C:\Users\robox\j\workspace\arm_cross_che---6fedd1e9\_\fx\bin\tests\System.Runtime.Tests\netcoreapp-Windows_NT-Release-arm>call C:\Users\robox\j\workspace\arm_cross_che---6fedd1e9\_\fx\bin\testhost\netcoreapp-Windows_NT-Release-arm\dotnet.exe xunit.console.netcore.exe System.Runtime.Tests.dll  -xml testResults.xml -notrait Benchmark=true -notrait category=nonnetcoreapptests -notrait category=nonwindowstests  -notrait category=IgnoreForCI -notrait category=OuterLoop -notrait category=failing 
xUnit.net console test runner (32-bit .NET Core)
Copyright (C) 2014 Outercurve Foundation.
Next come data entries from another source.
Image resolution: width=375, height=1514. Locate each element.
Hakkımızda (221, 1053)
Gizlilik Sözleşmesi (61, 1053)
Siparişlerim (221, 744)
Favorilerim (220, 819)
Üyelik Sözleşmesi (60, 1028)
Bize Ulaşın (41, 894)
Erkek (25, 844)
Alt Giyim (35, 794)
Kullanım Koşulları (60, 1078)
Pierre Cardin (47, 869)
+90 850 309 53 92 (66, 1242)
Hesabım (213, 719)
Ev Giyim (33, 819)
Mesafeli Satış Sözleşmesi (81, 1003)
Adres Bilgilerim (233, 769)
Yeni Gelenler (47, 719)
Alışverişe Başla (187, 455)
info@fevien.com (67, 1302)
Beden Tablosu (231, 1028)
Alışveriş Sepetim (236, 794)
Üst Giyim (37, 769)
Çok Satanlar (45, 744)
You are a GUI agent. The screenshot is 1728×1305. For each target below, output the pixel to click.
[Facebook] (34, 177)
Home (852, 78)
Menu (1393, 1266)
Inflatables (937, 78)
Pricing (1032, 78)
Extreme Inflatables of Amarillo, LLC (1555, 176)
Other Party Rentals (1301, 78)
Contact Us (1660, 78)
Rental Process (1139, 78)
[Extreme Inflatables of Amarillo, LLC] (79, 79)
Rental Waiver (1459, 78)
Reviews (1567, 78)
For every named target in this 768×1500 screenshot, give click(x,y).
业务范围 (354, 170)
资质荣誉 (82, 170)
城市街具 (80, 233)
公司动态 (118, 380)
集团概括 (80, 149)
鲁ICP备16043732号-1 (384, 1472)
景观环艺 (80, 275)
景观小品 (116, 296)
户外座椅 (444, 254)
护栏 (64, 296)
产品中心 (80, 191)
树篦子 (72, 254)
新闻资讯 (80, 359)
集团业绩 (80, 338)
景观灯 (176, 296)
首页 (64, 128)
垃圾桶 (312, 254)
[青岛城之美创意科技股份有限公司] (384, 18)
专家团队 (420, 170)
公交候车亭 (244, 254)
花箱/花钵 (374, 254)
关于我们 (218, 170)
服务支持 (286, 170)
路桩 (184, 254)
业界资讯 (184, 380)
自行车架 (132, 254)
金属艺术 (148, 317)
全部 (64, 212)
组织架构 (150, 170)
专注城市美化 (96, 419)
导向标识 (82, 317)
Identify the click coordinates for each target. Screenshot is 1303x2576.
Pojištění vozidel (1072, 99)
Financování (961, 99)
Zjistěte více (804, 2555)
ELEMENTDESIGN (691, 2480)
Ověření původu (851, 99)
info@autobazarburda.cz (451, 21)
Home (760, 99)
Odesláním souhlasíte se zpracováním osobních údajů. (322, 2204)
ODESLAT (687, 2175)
Discovering: System.Runtime.Tests
Discovered:  System.Runtime.Tests
Starting:    System.Runtime.Tests

Assert failure(PID 6980 [0x00001b44], Thread: 16036 [0x3ea4]): ExecutionManager::IsManagedCode(adrRedirectedIP)

<no module>! <no symbol> + 0x0 (0x00000000)
    File: d:\j\workspace\arm_cross_che---b006c545\src\vm\exceptionhandling.cpp Line: 5594
    Image: C:\Users\robox\j\workspace\arm_cross_che---6fedd1e9\_\fx\bin\testhost\netcoreapp-Windows_NT-Release-arm\dotnet.exe

----- end  0:16:09.48 ----- exit code 123456789 ----------------------------------------------------------
COREFX TEST FAILED

sandreenko commented 6 years ago

The issue is not stable, it happens during different tests every time.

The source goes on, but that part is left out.